▸ WORK TASK: Write the listing out again, exactly as it reads below.

▸ PROVIDED MATERIAL:
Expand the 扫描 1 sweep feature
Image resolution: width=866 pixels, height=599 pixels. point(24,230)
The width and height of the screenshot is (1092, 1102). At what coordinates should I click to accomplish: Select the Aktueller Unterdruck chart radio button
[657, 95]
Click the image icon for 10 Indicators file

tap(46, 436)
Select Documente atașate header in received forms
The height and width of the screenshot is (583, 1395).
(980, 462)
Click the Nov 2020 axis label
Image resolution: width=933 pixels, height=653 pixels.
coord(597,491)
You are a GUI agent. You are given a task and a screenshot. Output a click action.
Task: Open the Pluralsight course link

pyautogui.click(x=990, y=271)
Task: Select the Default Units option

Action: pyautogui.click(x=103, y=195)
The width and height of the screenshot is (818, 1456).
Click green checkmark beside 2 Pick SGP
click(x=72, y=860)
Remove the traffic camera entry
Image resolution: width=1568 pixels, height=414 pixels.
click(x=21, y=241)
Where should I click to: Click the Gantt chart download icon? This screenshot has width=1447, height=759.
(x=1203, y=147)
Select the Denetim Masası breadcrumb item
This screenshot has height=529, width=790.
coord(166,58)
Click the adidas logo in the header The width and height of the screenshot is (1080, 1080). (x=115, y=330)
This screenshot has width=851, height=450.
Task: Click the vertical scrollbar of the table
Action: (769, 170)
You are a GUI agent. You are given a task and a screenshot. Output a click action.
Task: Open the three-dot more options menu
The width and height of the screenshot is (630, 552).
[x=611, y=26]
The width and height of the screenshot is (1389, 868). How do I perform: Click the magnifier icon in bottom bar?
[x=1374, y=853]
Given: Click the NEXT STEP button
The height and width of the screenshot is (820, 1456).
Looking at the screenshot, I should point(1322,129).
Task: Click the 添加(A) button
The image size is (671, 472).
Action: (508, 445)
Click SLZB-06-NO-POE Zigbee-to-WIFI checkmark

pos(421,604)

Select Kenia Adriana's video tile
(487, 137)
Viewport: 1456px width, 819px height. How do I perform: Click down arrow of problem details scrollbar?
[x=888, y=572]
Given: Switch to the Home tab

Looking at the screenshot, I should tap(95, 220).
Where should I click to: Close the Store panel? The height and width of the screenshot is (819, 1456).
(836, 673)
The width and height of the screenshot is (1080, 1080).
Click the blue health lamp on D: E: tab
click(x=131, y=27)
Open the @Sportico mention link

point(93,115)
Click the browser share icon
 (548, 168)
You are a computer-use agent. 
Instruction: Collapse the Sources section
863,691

▸ EXERCISE ANSWER:
Expand the 扫描 1 sweep feature
Image resolution: width=866 pixels, height=599 pixels. point(24,230)
The width and height of the screenshot is (1092, 1102). At what coordinates should I click to accomplish: Select the Aktueller Unterdruck chart radio button
[657, 95]
Click the image icon for 10 Indicators file

tap(46, 436)
Select Documente atașate header in received forms
The height and width of the screenshot is (583, 1395).
(980, 462)
Click the Nov 2020 axis label
Image resolution: width=933 pixels, height=653 pixels.
coord(597,491)
You are a GUI agent. You are given a task and a screenshot. Output a click action.
Task: Open the Pluralsight course link

pyautogui.click(x=990, y=271)
Task: Select the Default Units option

Action: pyautogui.click(x=103, y=195)
The width and height of the screenshot is (818, 1456).
Click green checkmark beside 2 Pick SGP
click(x=72, y=860)
Remove the traffic camera entry
Image resolution: width=1568 pixels, height=414 pixels.
click(x=21, y=241)
Where should I click to: Click the Gantt chart download icon? This screenshot has width=1447, height=759.
(x=1203, y=147)
Select the Denetim Masası breadcrumb item
This screenshot has height=529, width=790.
coord(166,58)
Click the adidas logo in the header The width and height of the screenshot is (1080, 1080). (x=115, y=330)
This screenshot has width=851, height=450.
Task: Click the vertical scrollbar of the table
Action: (769, 170)
You are a GUI agent. You are given a task and a screenshot. Output a click action.
Task: Open the three-dot more options menu
The width and height of the screenshot is (630, 552).
[x=611, y=26]
The width and height of the screenshot is (1389, 868). How do I perform: Click the magnifier icon in bottom bar?
[x=1374, y=853]
Given: Click the NEXT STEP button
The height and width of the screenshot is (820, 1456).
Looking at the screenshot, I should point(1322,129).
Task: Click the 添加(A) button
The image size is (671, 472).
Action: (508, 445)
Click SLZB-06-NO-POE Zigbee-to-WIFI checkmark

pos(421,604)

Select Kenia Adriana's video tile
(487, 137)
Viewport: 1456px width, 819px height. How do I perform: Click down arrow of problem details scrollbar?
[x=888, y=572]
Given: Switch to the Home tab

Looking at the screenshot, I should tap(95, 220).
Where should I click to: Close the Store panel? The height and width of the screenshot is (819, 1456).
(836, 673)
The width and height of the screenshot is (1080, 1080).
Click the blue health lamp on D: E: tab
click(x=131, y=27)
Open the @Sportico mention link

point(93,115)
Click the browser share icon
 (548, 168)
You are a computer-use agent. 
Instruction: Collapse the Sources section
863,691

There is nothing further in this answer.